Re: Optimize external TOAST storage

From: Nathan Bossart <nathandbossart(at)gmail(dot)com>
To: davinder singh <davindersingh2692(at)gmail(dot)com>
Cc: Dilip Kumar <dilipbalaut(at)gmail(dot)com>, PostgreSQL Hackers <pgsql-hackers(at)lists(dot)postgresql(dot)org>
Subject: Re: Optimize external TOAST storage
Date: 2022-03-15 21:48:13
Message-ID: 20220315214813.GB1087373@nathanxps13
Views: Raw Message | Whole Thread | Download mbox | Resend email
Thread:
Lists: pgsql-hackers

On Wed, Mar 16, 2022 at 01:03:38AM +0530, davinder singh wrote:
> Regarding the 2nd part of configuring the threshold, Based on our
> experiments, we have fixed it for the attributes with size > 2 * chunk_size.
> The default chunk_size is 2KB and the page size is 8KB. While toasting each
> attribute is divided into chunks, and each page can hold a max of 4 such
> chunks.
> We only need to think about the space used by the last chunk of the
> attribute.
> This means with each value optimization, it might use extra space in the
> range
> (0B,2KB]. I think this extra space is independent of attribute size. So we
> don't
> need to worry about configuring this threshold. Let me know if I missed
> something
> here.

Looking closer, ISTM there are two thresholds here. The first threshold is
the minimum size of the uncompressed data required to trigger this
optimization. The purpose behind this threshold is to avoid increasing
disk space usage in return for very little gain in the read path (i.e.,
skipping decompression). Specifically, this threshold helps avoid
increasing disk space usage when there are many small TOAST attributes.
You've chosen 2x the TOAST chunk size as the threshold.

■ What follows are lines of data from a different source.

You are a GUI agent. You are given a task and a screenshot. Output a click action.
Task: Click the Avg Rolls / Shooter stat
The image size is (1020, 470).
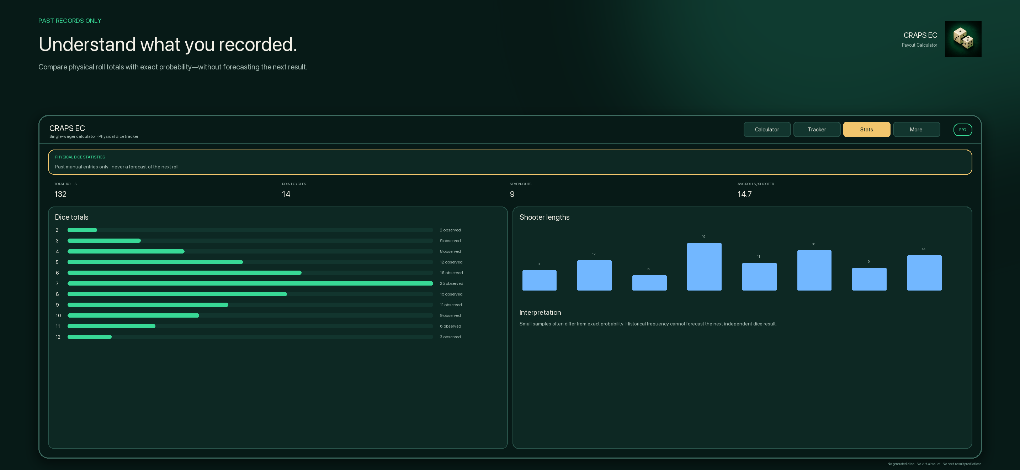[x=755, y=190]
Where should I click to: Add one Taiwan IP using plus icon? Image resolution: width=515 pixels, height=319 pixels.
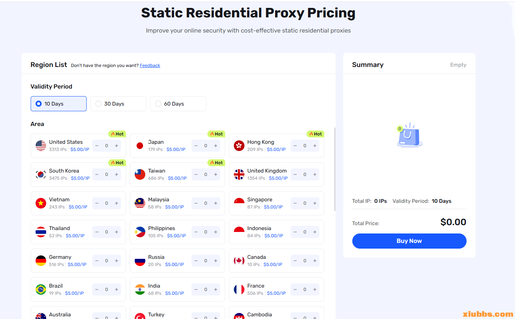coord(216,174)
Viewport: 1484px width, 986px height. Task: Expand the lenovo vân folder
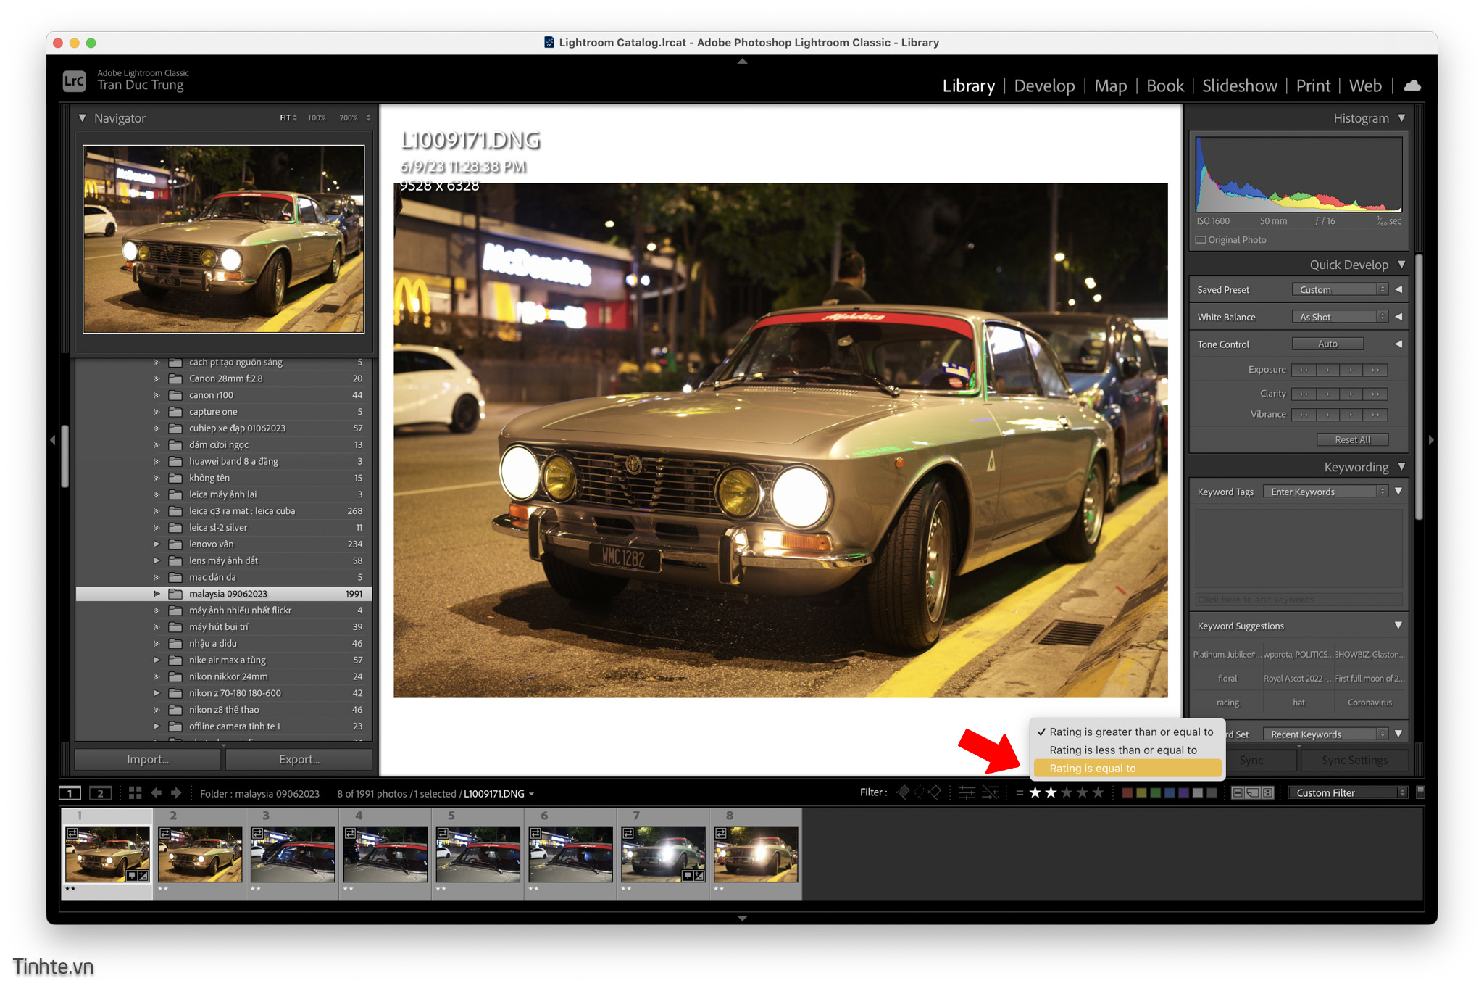pyautogui.click(x=157, y=544)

The second threshold is the compression ratio required to trigger this
optimization. The purpose behind this threshold is to avoid storing poorly
compressed data so that we can improve performance in the read path (i.e.,
skipping decompression). You've chosen >=1 TOAST chunk as the threshold.
This means that when I have an attribute with size 3x a TOAST chunk, I'll
only store it compressed when the compressed attribute is 2x a TOAST chunk
or smaller (a 33% improvement). If I have an attribute with size 100x a
TOAST chunk, I'll store it compressed when the compressed attribute is 99x
a TOAST chunk or smaller (a 1% improvement).

IIUC this means that it is much more likely that you will store a
compressed attribute when the uncompressed data is larger. The benefit of
this approach is that you know you'll never give up more than one TOAST
chunk of disk space in the name of faster reads. The downside is that a
huge number of smaller attributes can require much more disk space than if
they were universally compressed.

Perhaps this is missing one additional threshold. Perhaps there should be
a compression ratio for which the optimization is ignored. If my
uncompressed data is 3x a TOAST chunk and compressing it would save half of
a TOAST chunk of disk space (a ~17% improvement), maybe we should still
store it compressed. I think this threshold would be most important for
servers with many small TOAST attributes. I don't know whether it is
necessary to make all of this configurable or whether we should just use
some heuristics to find a good balance. In any case, I imagine the
settings should look different for the different TOAST compression methods.

Or maybe we should just make the first threshold the configuration option
for this feature. If you set it to -1, the optimization is never used. If
you set it to 0, you always try to save on read time at the expense of disk
space. If you set it to 2x the TOAST chunk size, you might use up to 50%
more disk space for read path optimizations. If you set it to 100x the
TOAST chunk size, you might use up to 1% more disk space for read
optimizations. By default, this configuration option could be set
conservatively (e.g., 10x a TOAST chunk, which could lead to a maximum of
10% more disk space). I suspect the increase in disk space would be much
less than these numbers in most cases, but it might be helpful to think of
these things in terms of the worst case scenario.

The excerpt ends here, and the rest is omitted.